Unify parsers and macros for both simpler user interface and code
See also UnifyMarkup
Contents
Unify Parsers and Macros
After having finished with UnifyParsersAndProcessors, it's time to take a look at parsers and macros.
A macro is an extension plugin that can be called from wiki markup to perform some output depending on arguments given to it. In contrast a parser is an extension plugin that performs some output depending on some parameters and a block of lines given to it.
Conclusion: A macro is a parser that gets an empty block of lines (or _lines=None).
So if we could unify parsers and macros, we get a nice class based api for both types of extension plugins: Macro and Parser.
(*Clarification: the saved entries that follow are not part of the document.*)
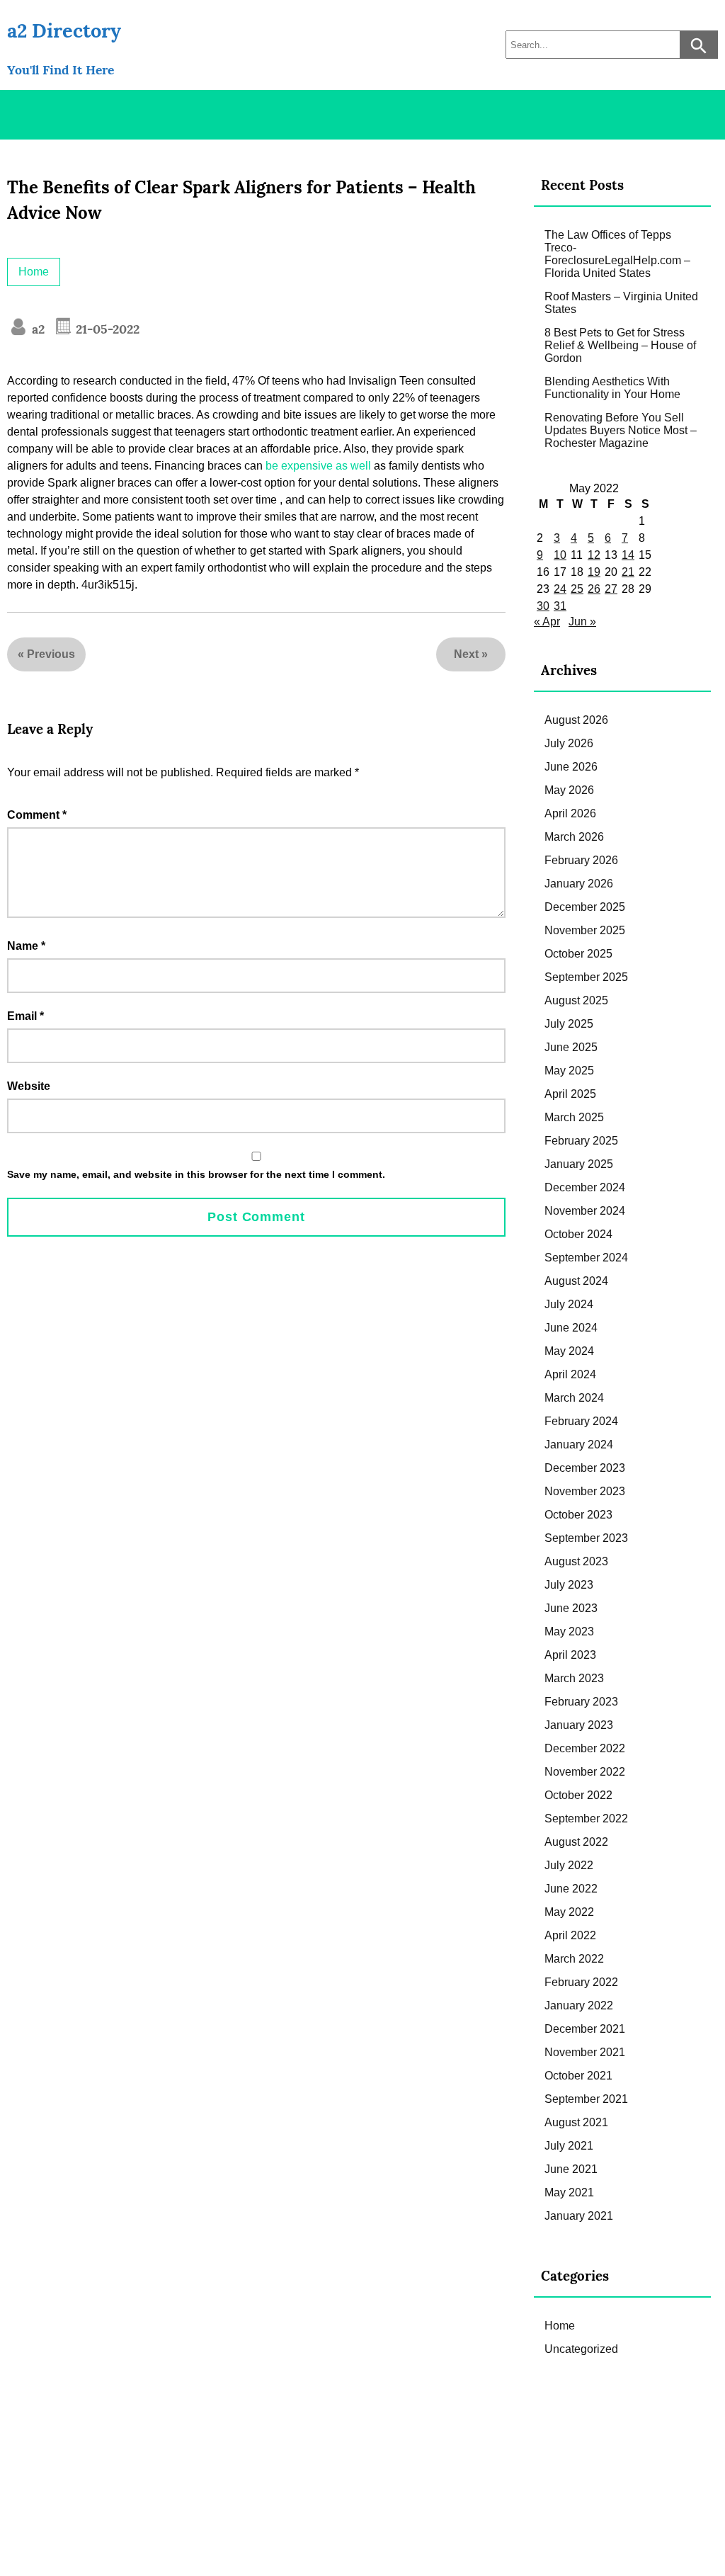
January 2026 (578, 884)
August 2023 (576, 1561)
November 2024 (584, 1211)
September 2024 (586, 1258)
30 (543, 606)
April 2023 (570, 1655)
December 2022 (584, 1748)
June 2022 (571, 1889)
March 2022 (574, 1959)
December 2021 (584, 2029)
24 (560, 589)
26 (594, 589)
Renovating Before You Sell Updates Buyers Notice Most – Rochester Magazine (620, 430)
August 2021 (576, 2122)
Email (25, 1016)
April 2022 (570, 1935)
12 (594, 555)
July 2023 (568, 1585)
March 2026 (574, 837)
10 (560, 555)
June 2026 (571, 767)
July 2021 (568, 2146)
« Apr (547, 621)
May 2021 (569, 2192)
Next (466, 654)
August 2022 (576, 1842)
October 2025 (578, 954)
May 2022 (569, 1912)
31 (560, 606)
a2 (36, 329)
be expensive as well (318, 466)
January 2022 (578, 2005)
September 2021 (586, 2099)
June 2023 (571, 1608)
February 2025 (581, 1141)
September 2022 (586, 1818)
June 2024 (571, 1328)
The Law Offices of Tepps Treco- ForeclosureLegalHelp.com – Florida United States (617, 254)
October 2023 (578, 1515)
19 (594, 572)
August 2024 (576, 1281)
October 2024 (578, 1234)
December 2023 (584, 1468)
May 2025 (569, 1071)
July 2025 (568, 1024)
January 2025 (578, 1164)
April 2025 (570, 1094)
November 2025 (584, 930)
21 (628, 572)
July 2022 (568, 1865)
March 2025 (574, 1117)
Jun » (582, 621)
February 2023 (581, 1702)
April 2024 (570, 1374)
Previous (51, 654)
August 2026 (576, 720)
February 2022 (581, 1982)
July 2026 (568, 743)
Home (33, 272)
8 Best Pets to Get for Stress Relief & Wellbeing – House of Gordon (620, 345)
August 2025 (576, 1000)
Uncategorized (581, 2349)
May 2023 (569, 1631)
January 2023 (578, 1725)
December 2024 (584, 1187)
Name (26, 946)
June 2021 (571, 2169)
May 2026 (569, 790)
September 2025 (586, 977)
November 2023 (584, 1491)
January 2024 (578, 1445)
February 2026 (581, 860)
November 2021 (584, 2052)
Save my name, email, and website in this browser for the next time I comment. (196, 1174)
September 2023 (586, 1538)
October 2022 (578, 1795)
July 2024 (568, 1304)
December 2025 (584, 907)
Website (28, 1086)
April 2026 (570, 813)
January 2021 (578, 2216)
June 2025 (571, 1047)
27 (611, 589)
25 (577, 589)
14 (628, 555)
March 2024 (574, 1398)
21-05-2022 (105, 329)
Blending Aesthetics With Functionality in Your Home (612, 387)
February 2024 (581, 1421)
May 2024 (569, 1351)
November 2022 (584, 1772)
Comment (37, 815)
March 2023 (574, 1678)
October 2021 (578, 2076)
We are dealing with two different problems: the code handling plugins and the wiki markup. Unifying the code that handle both macros and parsers and plugins in general is good, but not related to the markup. Macro and parser are not the same - parser has content.
- Who says that a macro couldn't have content? If we can handle it by the same code, there is not much point making a different user interface for it and speaking of 2 different thing "macros" and "parsers". And less items are easier for users to learn, so instead 2 things parsers,macros, we only will have 1 item (no matter how we decide to call that thing).
We can use one namespace for macros,parsers e.g. PythonParser, CPPParser, FullSearch - makes sense as all are page extensions and doing the same thing "process some text and output some page content". OTOH actions, formatters and themes are wiki engine extensions.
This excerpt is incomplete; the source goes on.